Page:
- - -

The second half began much like the first, with incredible pressure from the Springboks leading to an early try as Willie le Roux sent Franco Mostert over in the corner, while the Wallabies were dealt a blow as replacement Taniela Tupou suffered an injury when warming up and Noah Lolesio left the pitch, forcing another reshuffle that saw replacement scrum half Jake Gordon come on to play on the wing. The Wallabies put together a patch of dominance which ended as Allan Ala’alatoa was penalised for a clean-out direct to the head of Damian de Allende, and the South Africans put the pressure straight back on, winning a series of penalties that saw de Allende held up over the line, but with 10 minutes remaining, the ball was spread wide for Willie le Roux to send Makazole Mapimpi in the corner for a try, with the wing also being sent to the bin after his reaction sparked a coming together between both teams. With a man advantage, Australia went over for a consolation try with just minutes left, while le Roux was sent to the bin for a deliberate knock-on in the build-up, but there was no further time for the Wallabies to fight back and the game ended in an 8-24 victory for the World Champions.

The right trio?

- - -

Recorded information:
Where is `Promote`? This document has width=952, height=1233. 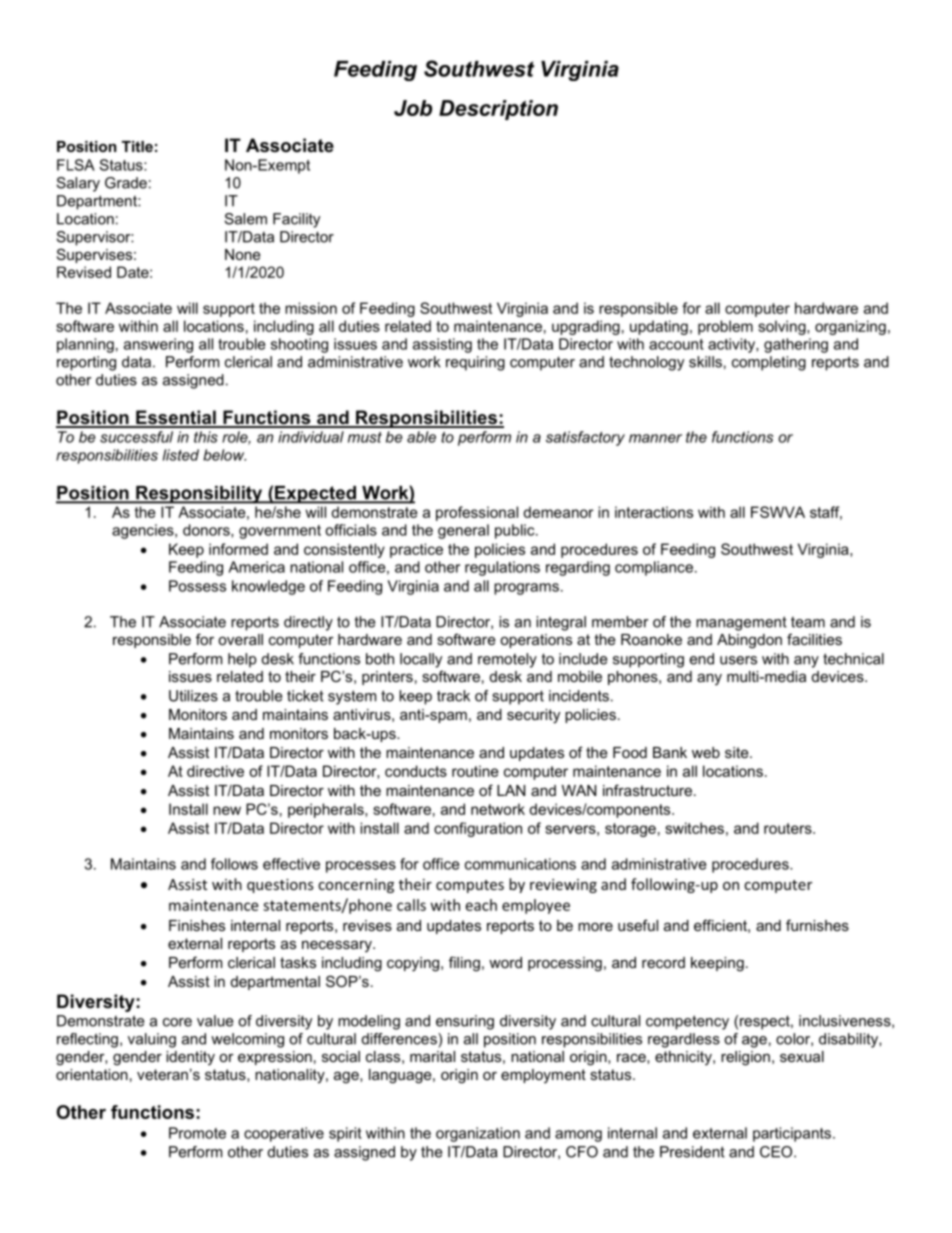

- - -

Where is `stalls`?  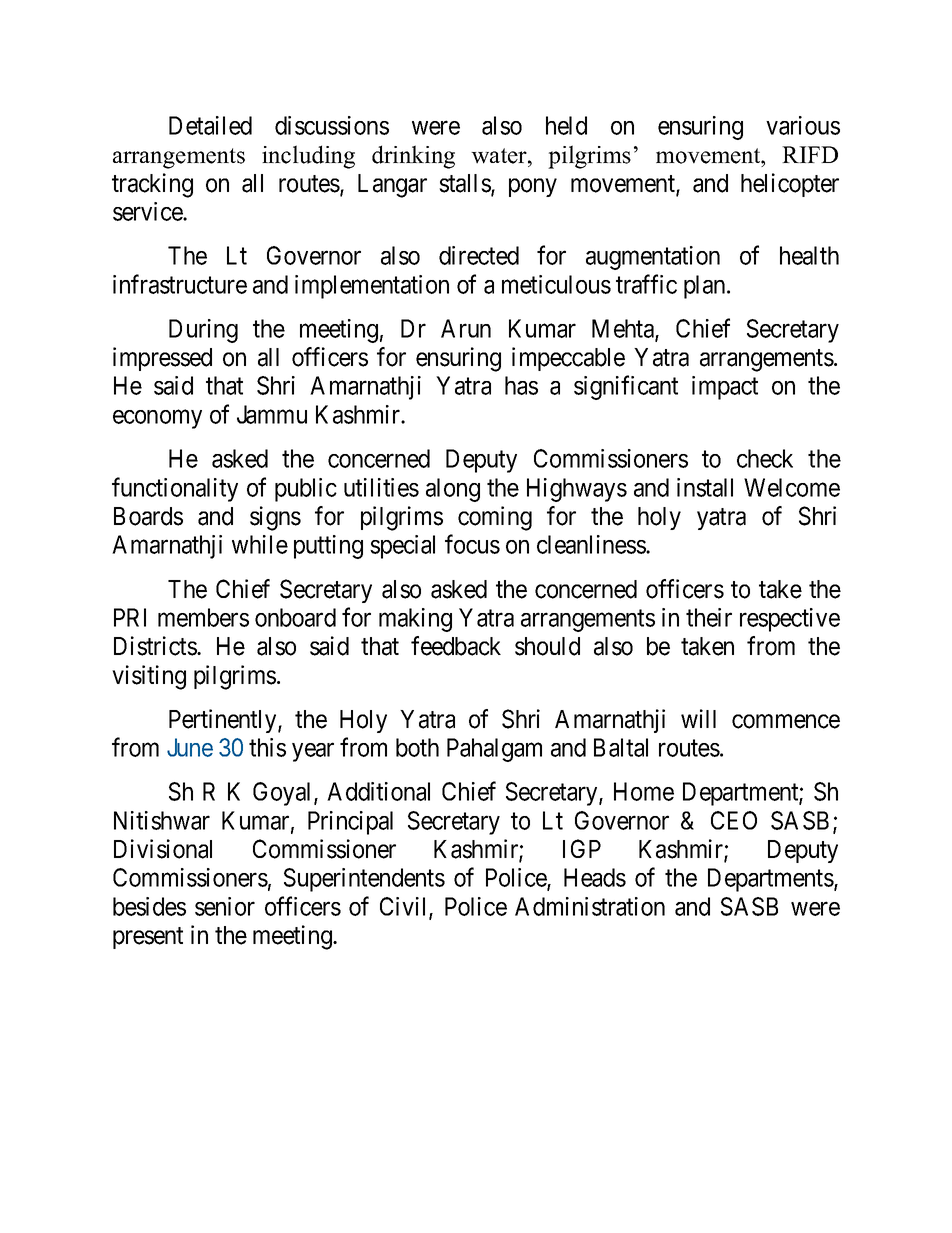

- - -

Exercise brief: List every player named in the match report. The rows play no part in this.

Reply:
Willie le Roux
Franco Mostert
Taniela Tupou
Noah Lolesio
Jake Gordon
Allan Ala’alatoa
Damian de Allende
Makazole Mapimpi